▶ [STATED PROBLEM]:
Rewrite the excerpt on failure from "Reflections on My" up to and including "hard and fast.", changing "demonized" to "ridiculed".

▶ [SOURCE EXCERPT]:
Hi! How’s everyone? I hope you’re having a grand old week. Welcome new readers, introduce yourselves in the comments, and a Big Thanks to everyone who’s joined so far. Today we’re going to talk about…many things. Success, failure, paradigm shifts…and then the economy the election (and you can skip to that part if you want.)

Reflections on My Biggest Failure

I’ve been reflecting on failing. A lot. I don’t know what else to think about these days. The way that it all went, as those of us who tried to warn of all this were sort of demonized, vilified, character assassinated, and more…only to be proven right…and yet the whole point of warning about something terrible is to prevent it happening. In that respect, I failed badly, and I’d bet a lot of people feel that way, watching the world unravel this hard and fast.

I understand myself differently than I did when I was younger. And one of the things I understand is that hidden in the depths of each and every failure is a sort of triumph. That emphatically doesn’t mean the modern mantra that “failure’s good for you!” It’s not. I feel wounded, battered, and broken, these days. It’s not good for me in any way. I’d much rather be, I don’t know, sitting on a pretty beach without a care in the world. Eff that noise.

What I understand, though, goes like this. We failed at warning of what was to come, but we succeeded at something, too. We changed the paradigm. You, me, everyone else who was warning. 

What do I mean by that? Take a look at, I don’t know, any facet of mainstream media today. It’s become perfectly acceptable, if not de rigueur, to warn that Trump’s a fascist, an authoritarian, and so on. Now, these were very the places and spaces that were aghast at the suggestion not so long ago—a very clear line in place that you couldn’t even suggest such things. And now? Here they are, sort of…

Doing exactly what I used to do. What we used to do. That’s sort of funny, sort of tragic, and sort of…interesting. It tells us a few things. While I, and if you want to include yourself on the list, or not, either way’s fine, might have failed in the sense we wanted to succeed at—warning, preventing, averting—still, we changed something.


How to Change a Paradigm (and The Price of Changing One)

▶ [PROVIDED MATERIAL]:
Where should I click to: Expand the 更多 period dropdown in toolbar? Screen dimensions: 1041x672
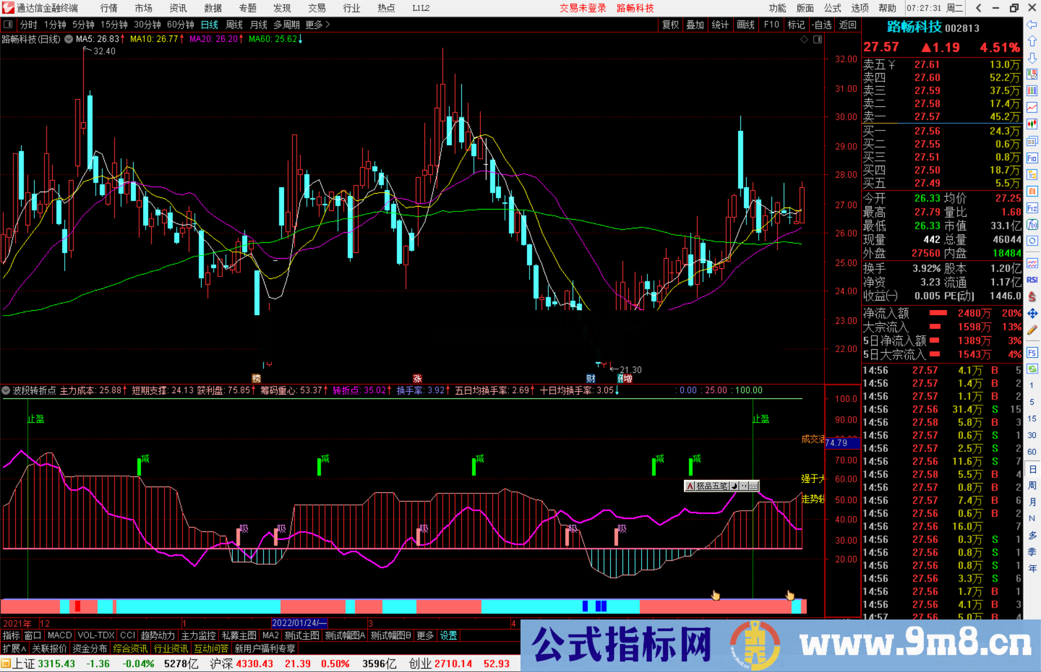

▶ [PROBLEM SOLUTION]:
Reflections on My Biggest Failure

I’ve been reflecting on failing. A lot. I don’t know what else to think about these days. The way that it all went, as those of us who tried to warn of all this were sort of ridiculed, vilified, character assassinated, and more…only to be proven right…and yet the whole point of warning about something terrible is to prevent it happening. In that respect, I failed badly, and I’d bet a lot of people feel that way, watching the world unravel this hard and fast.